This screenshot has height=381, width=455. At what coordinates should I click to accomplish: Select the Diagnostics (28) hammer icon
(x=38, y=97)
◇ ◇ ◇
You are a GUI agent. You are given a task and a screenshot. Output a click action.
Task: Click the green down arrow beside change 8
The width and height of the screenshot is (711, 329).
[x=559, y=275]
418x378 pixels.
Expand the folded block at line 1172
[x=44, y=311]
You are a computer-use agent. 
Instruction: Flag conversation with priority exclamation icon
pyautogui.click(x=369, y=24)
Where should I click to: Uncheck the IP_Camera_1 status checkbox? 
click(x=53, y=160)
◇ ◇ ◇
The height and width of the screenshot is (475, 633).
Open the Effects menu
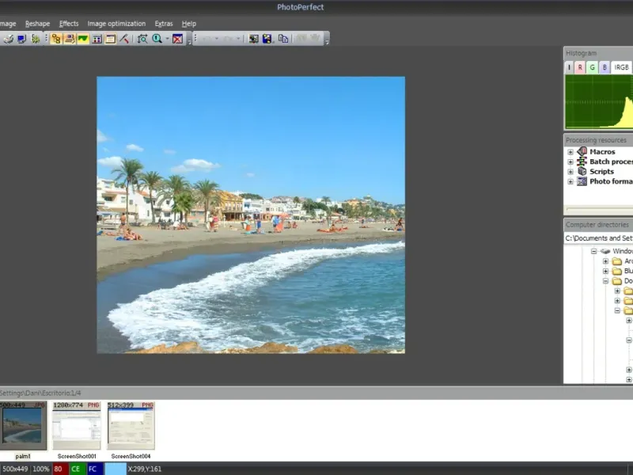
◇ ◇ ◇
Task to carry out: Would you please return all lines from the listing above that contain "agent"?

Exercise response:
You are a GUI agent. You are given a task and a screenshot. Output a click action.
You are a computer-use agent. 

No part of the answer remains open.